To address this, Tencent has introduced Youtu-Agent, a powerful and modular framework for building, running, and evaluating autonomous agents. It is designed with flexibility and extensibility in mind, allowing developers to easily create custom agents, tools, and environments. The framework’s design is centered on a clear separation of concerns, enabling robust and scalable agent development.

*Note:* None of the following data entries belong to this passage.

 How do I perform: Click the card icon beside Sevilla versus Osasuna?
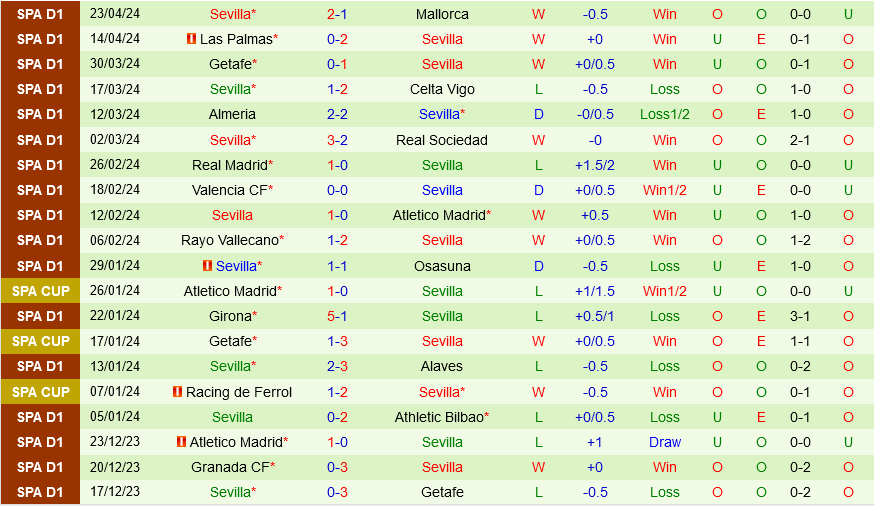pos(207,266)
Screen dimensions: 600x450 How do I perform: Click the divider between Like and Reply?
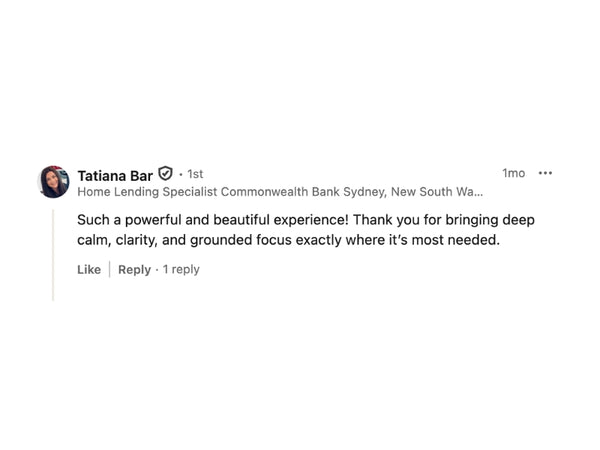coord(109,269)
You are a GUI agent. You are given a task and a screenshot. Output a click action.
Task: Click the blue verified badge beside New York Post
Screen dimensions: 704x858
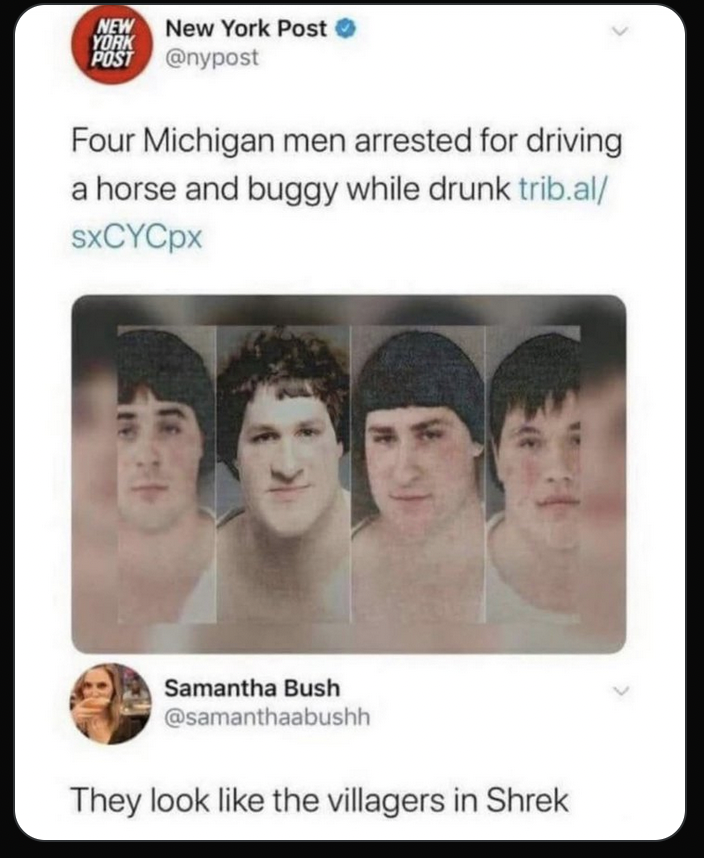point(346,28)
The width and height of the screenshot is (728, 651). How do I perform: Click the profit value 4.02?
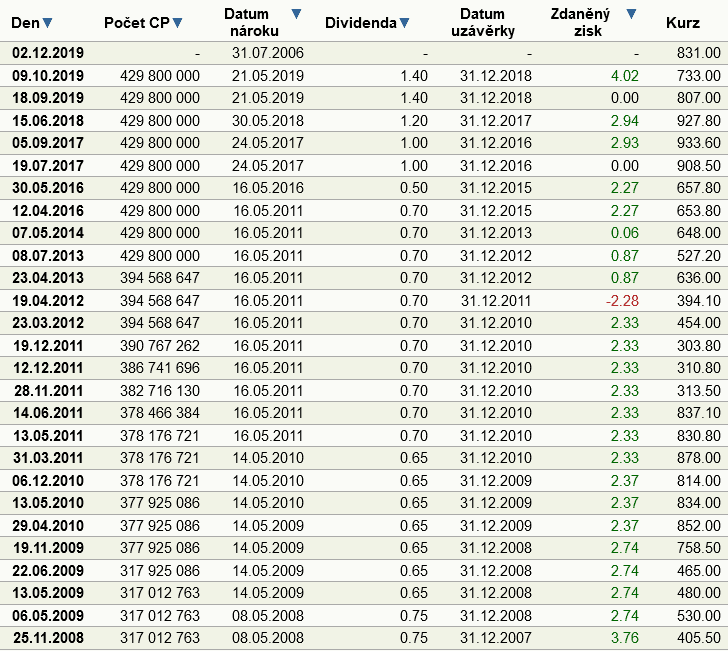coord(624,75)
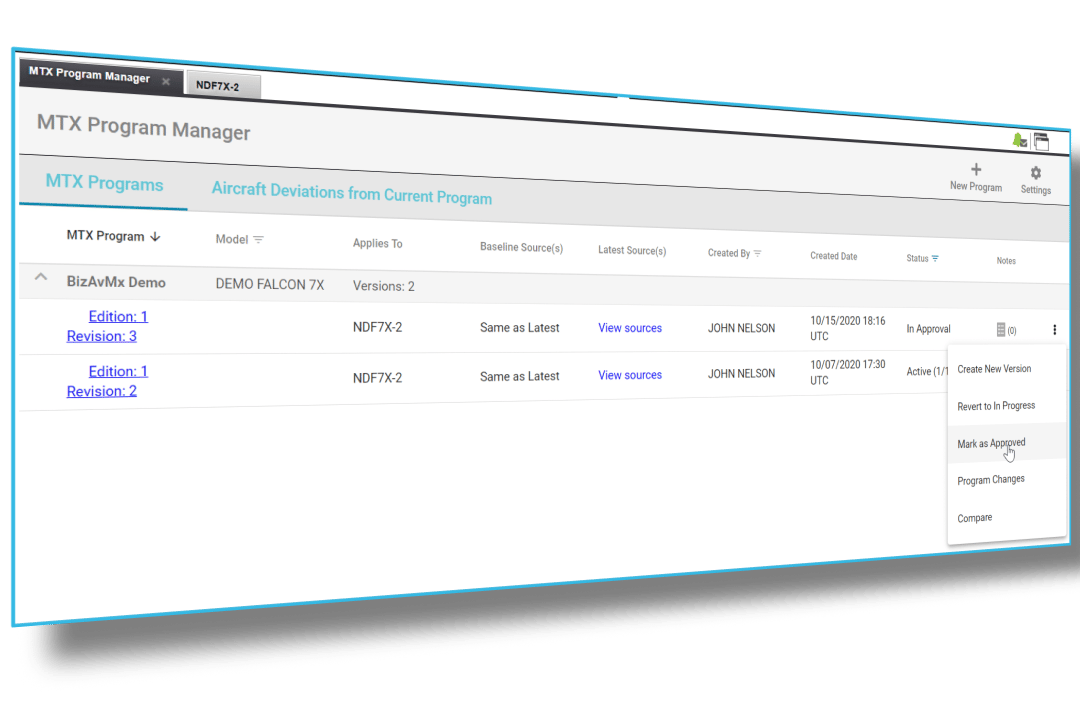
Task: Collapse the BizAvMx Demo group
Action: pos(41,277)
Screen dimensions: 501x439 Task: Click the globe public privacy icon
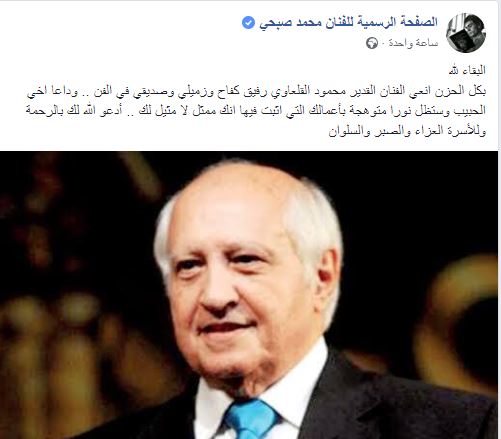(x=372, y=43)
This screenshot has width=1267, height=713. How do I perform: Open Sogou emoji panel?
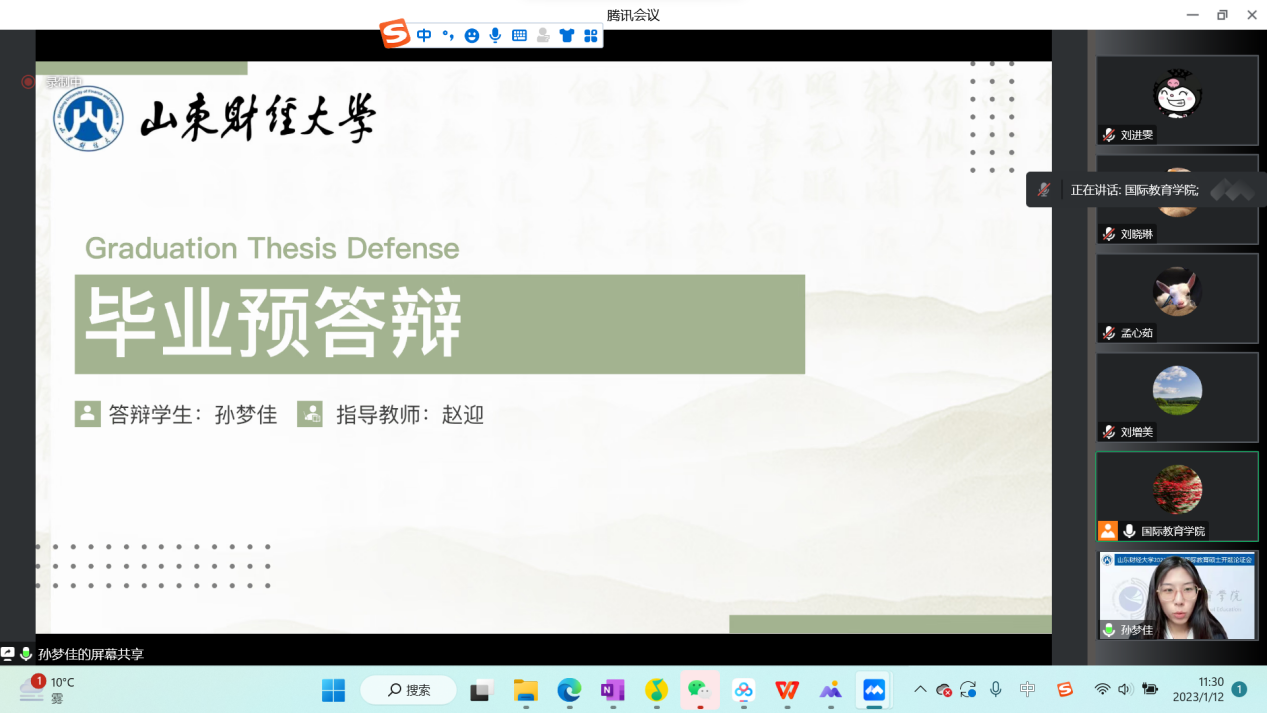471,36
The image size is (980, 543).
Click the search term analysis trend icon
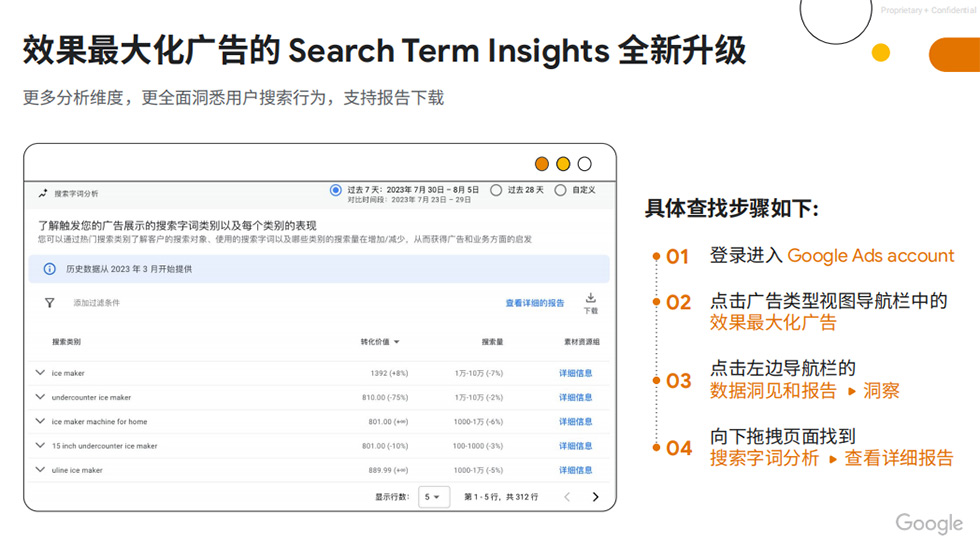point(43,193)
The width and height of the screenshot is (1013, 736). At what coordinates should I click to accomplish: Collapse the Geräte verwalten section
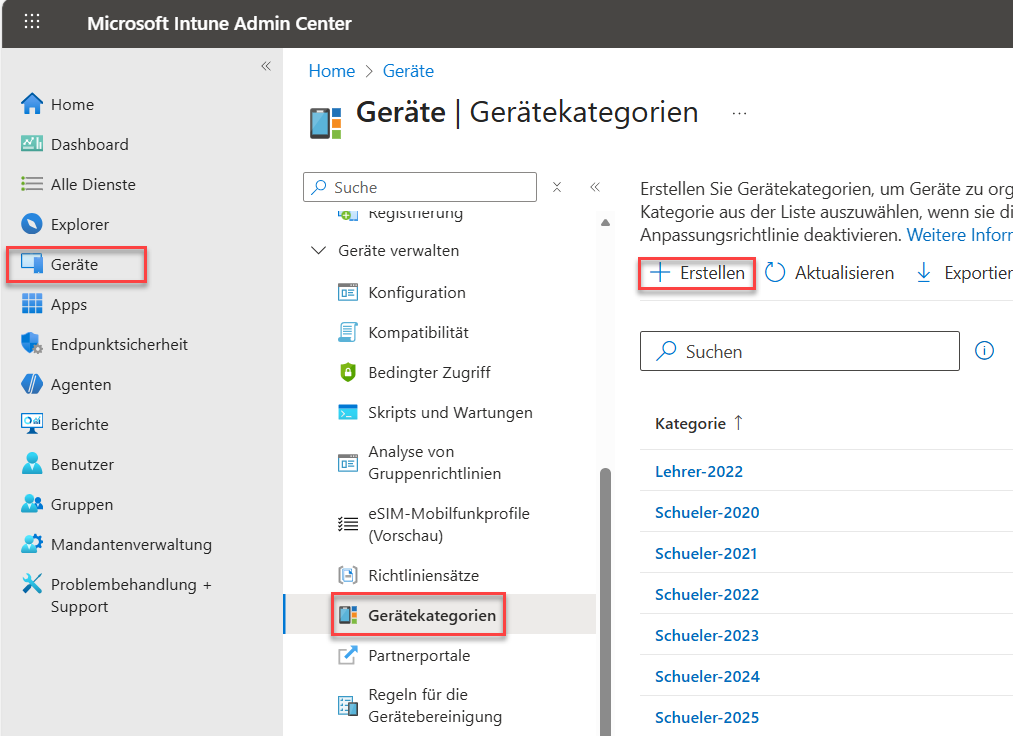point(319,251)
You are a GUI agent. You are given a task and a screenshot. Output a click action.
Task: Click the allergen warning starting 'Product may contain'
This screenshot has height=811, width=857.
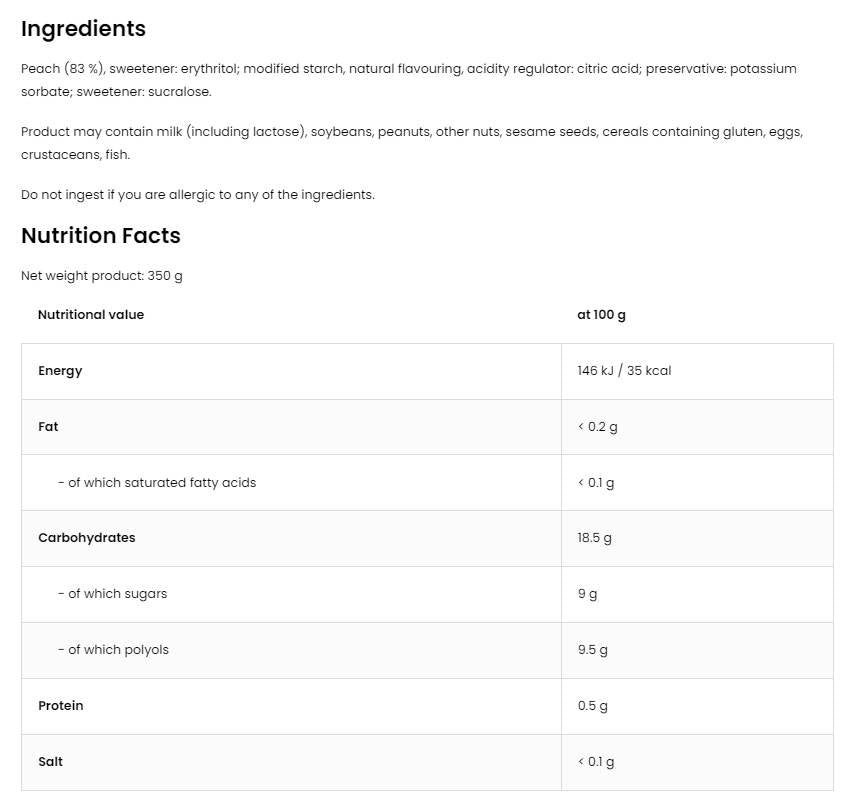[411, 143]
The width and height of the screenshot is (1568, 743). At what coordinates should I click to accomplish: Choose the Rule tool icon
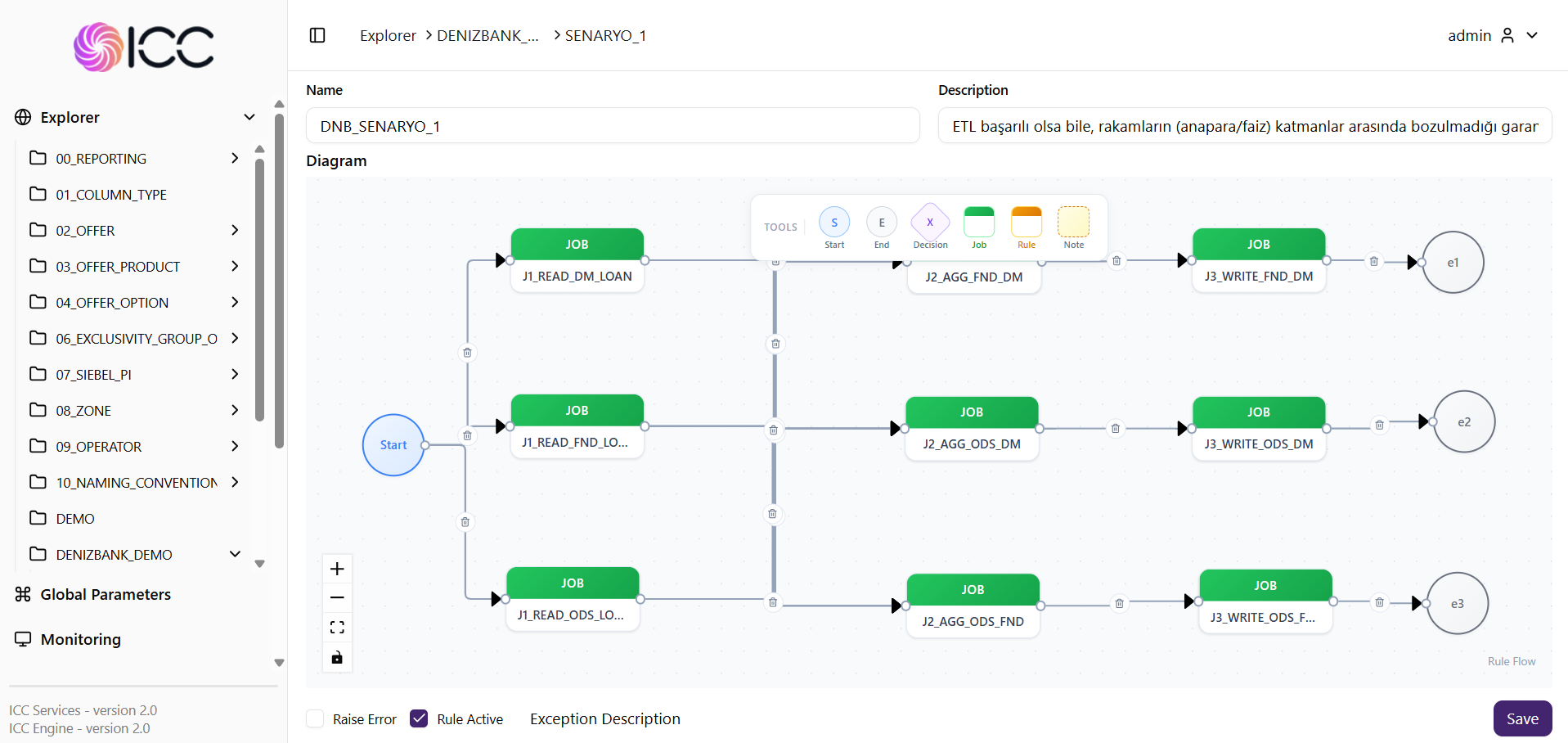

At a high level, The framework is a configurable agent system where an Agent (defined by an AgentConfig) operates within an Environment, uses Toolkits to perform actions, and is assessed through an Evaluation Framework. Key components include: 1. Configuration: YAML-based setup using Pydantic and Hydra to define agents, experiments, and components. 2. Agent Paradigms: Supports a SimpleAgent (single-agent ReAct loop) and an OrchestraAgent (multi-agent Plan-and-Execute with Planner, Workers, and Reporter). 3. Environments: Provide state and context, such as local filesystem access or web interaction. 4. Toolkits: Bundles of tools enabling capabilities like web search, file operations, code execution, and document analysis. 5. Evaluation Framework: Standardized benchmarking pipeline covering data management, processing, and automated execution and scoring.

Youtu-Agent demonstrates strong performance across multiple benchmarks, achieving state-of-the-art results on WebWalkerQA (71.47%) and GAIA (72.8%) with open-weight models. Its automated tool-generation pipeline reaches over 81% success, while the Practice module boosts AIME 2024 and 2025 performance by 2.7% and 5.4%.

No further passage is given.